Action: The President is considering providing between $10 billion and $14 billion in aid to US farmers, potentially funded through tariff revenue. The plan is aimed at supporting producers, primarily soybean farmers, facing weaker exports and higher input costs. Because the use of tariff revenue for direct relief would require authorization from Congress, the plan is expected to become a key element of budget negotiations already underway.

Trusted Insights for What's Ahead®

  • US farmers are producing near-record harvests, placing downward pressure on prices for corn and soybeans. USDA in its Oil Crops Outlook: September 2025 report raised production forecast by 8.0 million bushels while also reducing the export forecast by 20 million bushels. The Marketing Year (MY) 2025/26 soybean season-average farm price forecast was also lowered by 10 cents to $10 per bushel. Overall, US soybean farmers are estimated to lose approximately $100 an acre this year.
  • Producers are also facing near-record input costs as prices for equipment, fertilizer, and other materials rise. According to the Federal Reserve’s survey of farm financial conditions, farm borrower income and loan repayment rates continue to deteriorate throughout the Midwest and Plains states with weakness most pronounced in regions heavily concentrated in crop production.
  • China has historically been the largest buyer of US soybeans, with the US exporting nearly 985 million bushels to China in 2024, accounting for over half of US soybean exports. However, US exports to China during the new MY 2025/2026 which began last month currently stand at zero.
  • The overall duty rate of US soybeans entering China now stands at 34% following China’s 20% retaliatory tariff on top of China’s Value-Added Tax and Most Favored Nation duties. China last month purchased more than 2.5 million metric tons of soybeans from Argentina once Argentina suspended an export tax. Also in late September, the US signaled it would provide a $20 billion support package (a swap line) to help stabilize Argentina’s economy.
  • Directing tariff revenues to farmers would require use of Section 32, a permanent appropriation established in 1935 under the Agricultural Adjustment Act that designates the equivalent of 30% of annual customs receipts to support the farm sector. Although Section 32 is traditionally used to purchase commodities for nutrition assistance programs, it also authorizes spending to restore the “purchasing power” of farmers. Since FY 2018, appropriations bills have capped Section 32 direct payments to farmers at $350 million.

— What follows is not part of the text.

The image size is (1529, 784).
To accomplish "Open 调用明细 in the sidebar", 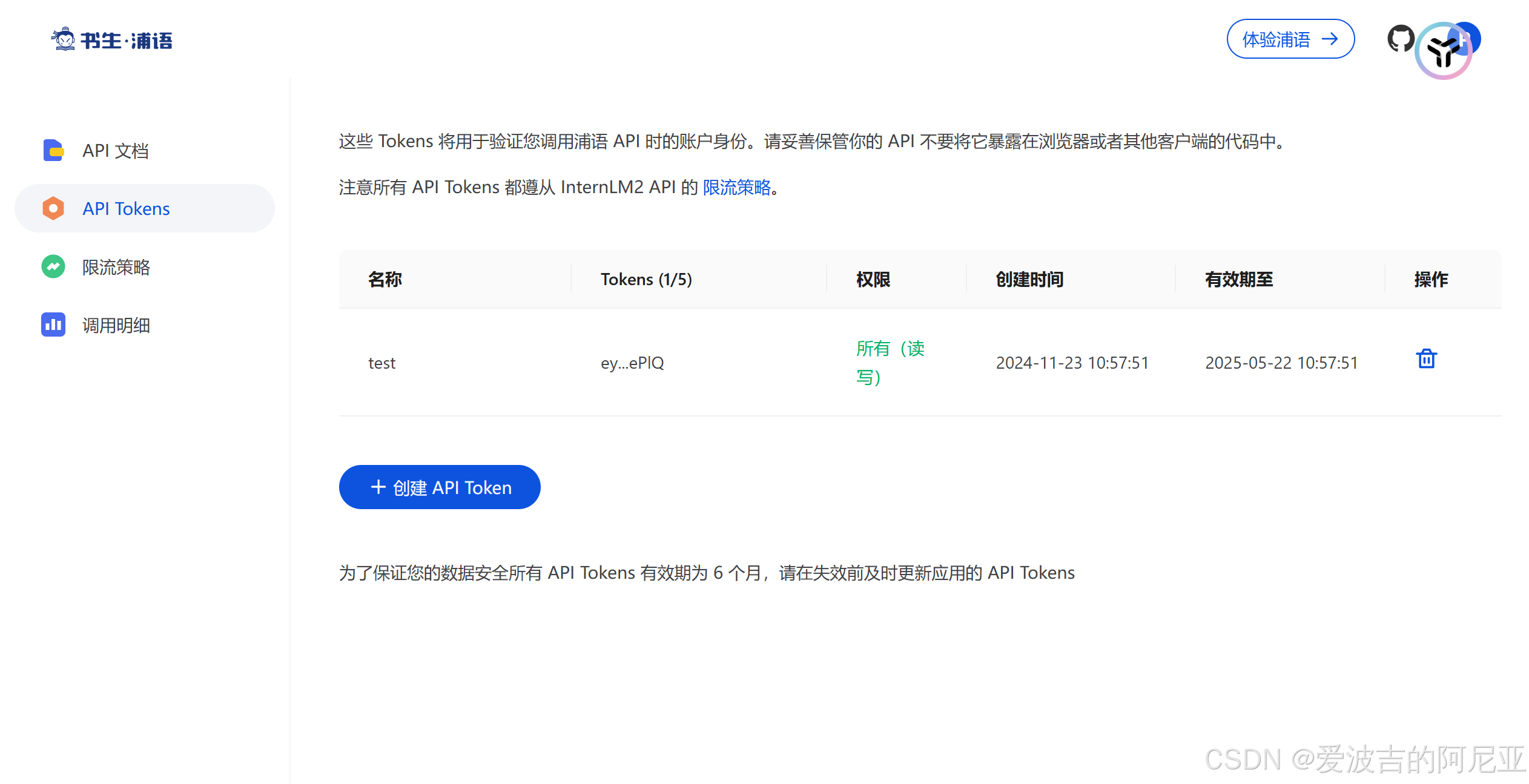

  • Public Law 119-21 (H.R. 1, 2025), also referred to as the “One Big Beautiful Bill Act” or OBBBA, included nearly $66 billion in agriculture-specific spending over the next decade, with $59 billion reserved for farm safety-net enhancements. The Administration in March used funds from USDA’s Emergency Commodity Assistance Program (ECAP) to provide assistance to farmers. The White House is considering drawing on both tariff revenues and USDA safety-net funds to finance the bailout, depending on which source can be accessed most quickly.
  • The first Trump Administration in 2018 provided $12 billion in assistance to farmers affected by retaliatory tariffs from China and other major purchasers of US crops.
  • Beyond the budgetary impact of the spending, impacts on consumers of soybeans should be small for this year, as payments to farmers and lost export sales would likely not affect US market prices. The real impact on the market will come as farmers decide how many acres of soybeans to plant for the next marketing year.